The topic of measurement and optimisation was also raised during the forum, with Barlow broaching the subject in relation to ad spend. She reported around 25% of Uber’s TV investment is held back in order to get a read of the causal uplift for brand and sales.

“Measurement is so critical, obviously, for marketers, and it’s so hard and expensive,” she said. “We actually advertise on YouTube first, not just because that’s where I come from, but because the measurement is so easy. You can measure a brand, on a reasonably small amount that you can get learnings and insights quickly.”

Cooper said as BVOD capabilities evolve, this could present networks with an opportunity to move deeper into attribution modelling.

“Linear TV haven’t really played in client attribution modelling space, as anecdotal sales uplifts discussions as well as Think TV’s large scale independent research projects have helped them sell the brand building dream to advertisers – and given the inflation in Linear TV over the last 18 months, it’s likely TV will stand the test of time. As the Australian BVOD space matures, this could certainly be an opportunity for the TV networks to dip the toe in the water with attribution modelling and we would welcome those opportunities to test and learn in the video environment.”

Jansen said while other video platforms provide deeper audience targeting, there are varying capabilities across platforms and screens.

“BVOD certainly plays an important role in helping to mitigate the inflation we are seeing in linear TV due to declining audiences. It will also be a key element of tent pole sponsorships for properties that attract audiences on catch up and streaming. However, it is less sophisticated compared to other video environments which provide more granularity in audience targeting and measurement. That doesn’t mean one is better than the other though, it just means that they serve different functions.
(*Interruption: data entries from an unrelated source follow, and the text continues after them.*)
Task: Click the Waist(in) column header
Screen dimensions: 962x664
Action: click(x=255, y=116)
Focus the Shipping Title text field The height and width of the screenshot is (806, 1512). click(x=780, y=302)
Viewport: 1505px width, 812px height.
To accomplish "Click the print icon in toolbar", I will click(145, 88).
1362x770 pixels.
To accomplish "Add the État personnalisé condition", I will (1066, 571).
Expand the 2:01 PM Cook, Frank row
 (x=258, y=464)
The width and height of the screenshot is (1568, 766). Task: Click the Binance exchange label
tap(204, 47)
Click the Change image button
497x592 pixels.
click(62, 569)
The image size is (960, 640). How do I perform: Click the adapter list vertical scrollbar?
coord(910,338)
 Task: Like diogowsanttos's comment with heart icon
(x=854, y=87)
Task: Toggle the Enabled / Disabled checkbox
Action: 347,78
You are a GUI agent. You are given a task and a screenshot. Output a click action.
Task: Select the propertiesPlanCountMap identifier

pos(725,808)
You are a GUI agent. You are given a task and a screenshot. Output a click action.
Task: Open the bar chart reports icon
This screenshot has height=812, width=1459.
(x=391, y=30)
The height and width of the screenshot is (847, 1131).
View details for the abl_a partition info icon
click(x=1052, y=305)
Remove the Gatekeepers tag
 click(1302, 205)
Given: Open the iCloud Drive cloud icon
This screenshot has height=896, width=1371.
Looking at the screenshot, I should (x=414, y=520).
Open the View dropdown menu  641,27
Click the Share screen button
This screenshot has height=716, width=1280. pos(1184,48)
“YouTube for example, has an important role to play in reaching audiences and doesn’t suffer to the same degree from the frequency capping challenge. But it is not a fair comparison in terms of environment. While “YouTubers” are on the rise and the platform has invested in recent years to improve brand safety and suitability control, it is still mostly user generated content, so it is not a like-for-like comparison to BVOD environments in terms of quality of production.”

Brand safety, quality content and short form versus long form consumer salience were listed as key competitive differences by Cooper. 

“It’s no secret that YouTube has been looking for growth within the linear TV space for some time, and they have had some successes. But whether YouTube as a platform is more effective than linear TV, is something that’s unlikely to be proven anytime soon.

“YouTube (Google) are masters of attribution modelling because they knew by being able to metrically prove effectiveness, it could ultimately lead to repeat spend/usage from advertisers. This is why YouTube should be considered within the plethora of video options, but not in isolation."